≪関西のニュース

『報酬800万円を受け取った』近大元教授が領収書偽造の見返りに共犯の男に支払いか

更新:2021/06/11 18:11

 近畿大学医学部の元教授らが、領収書を偽造するなどして大学から経費をだまし取った疑いで逮捕された事件で、偽造を持ちかけたのは元教授だったとみられることが関係者への取材で分かりました。

 6月11日に大阪地検へ送検されたのは、近畿大学医学部法医学教室の元教授・巽信二容疑者(66)と医療機器販売会社の元社員・藤戸栄司容疑者(52)です。

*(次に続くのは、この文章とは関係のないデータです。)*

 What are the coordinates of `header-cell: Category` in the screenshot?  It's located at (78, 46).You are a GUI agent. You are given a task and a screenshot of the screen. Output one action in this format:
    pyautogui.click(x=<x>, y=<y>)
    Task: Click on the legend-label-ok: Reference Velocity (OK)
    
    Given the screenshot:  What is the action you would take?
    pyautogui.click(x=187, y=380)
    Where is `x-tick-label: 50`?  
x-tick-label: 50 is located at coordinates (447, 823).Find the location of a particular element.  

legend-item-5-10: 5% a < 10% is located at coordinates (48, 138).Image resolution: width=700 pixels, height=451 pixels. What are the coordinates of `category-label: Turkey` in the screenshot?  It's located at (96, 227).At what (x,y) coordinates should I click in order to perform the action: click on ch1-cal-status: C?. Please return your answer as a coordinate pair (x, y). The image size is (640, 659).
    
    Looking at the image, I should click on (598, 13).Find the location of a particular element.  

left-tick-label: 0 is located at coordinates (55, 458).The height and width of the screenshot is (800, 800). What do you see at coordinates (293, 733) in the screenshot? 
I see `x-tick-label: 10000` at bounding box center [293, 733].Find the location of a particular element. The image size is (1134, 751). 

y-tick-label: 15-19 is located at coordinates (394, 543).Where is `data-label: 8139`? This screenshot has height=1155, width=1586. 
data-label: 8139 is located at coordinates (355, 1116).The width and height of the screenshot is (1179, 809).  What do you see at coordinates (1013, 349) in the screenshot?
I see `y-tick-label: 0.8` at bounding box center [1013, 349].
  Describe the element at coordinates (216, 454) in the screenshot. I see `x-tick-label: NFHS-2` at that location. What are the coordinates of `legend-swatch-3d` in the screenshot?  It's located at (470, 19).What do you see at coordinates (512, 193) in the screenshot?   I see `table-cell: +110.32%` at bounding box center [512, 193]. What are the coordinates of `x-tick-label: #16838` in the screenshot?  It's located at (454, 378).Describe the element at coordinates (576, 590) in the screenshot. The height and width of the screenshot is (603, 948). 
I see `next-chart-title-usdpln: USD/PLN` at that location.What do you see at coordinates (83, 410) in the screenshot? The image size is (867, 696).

 2人は医療品などを購入したように装い、大学から経費約1700万円をだまし取るなどした詐欺などの疑いがもたれています。

 巽容疑者が実際に近畿大学医学部に提出したとされる領収書には、藤戸容疑者が勤務していた医療機器販売会社の社印に似せた偽の社印が押されています。いったい誰が押印を偽造したのでしょうか。

 複数の関係者によりますと、藤戸容疑者は巽容疑者から「再就職先を紹介するので偽の社印をつくって欲しいと言われた」などと話していて、報酬として巽容疑者から“700万円~800万円を受け取った”と説明しているということです。

 逮捕前の調べに対して、巽容疑者は「藤戸容疑者にだまされた」と容疑を否認していたということです。

 関係者によりますと、約10年前から同様の手口でゴルフ用品や家族の携帯電話代など経費約5000万円を大学から不正受給していたとみられていて、警察が捜査を続けています。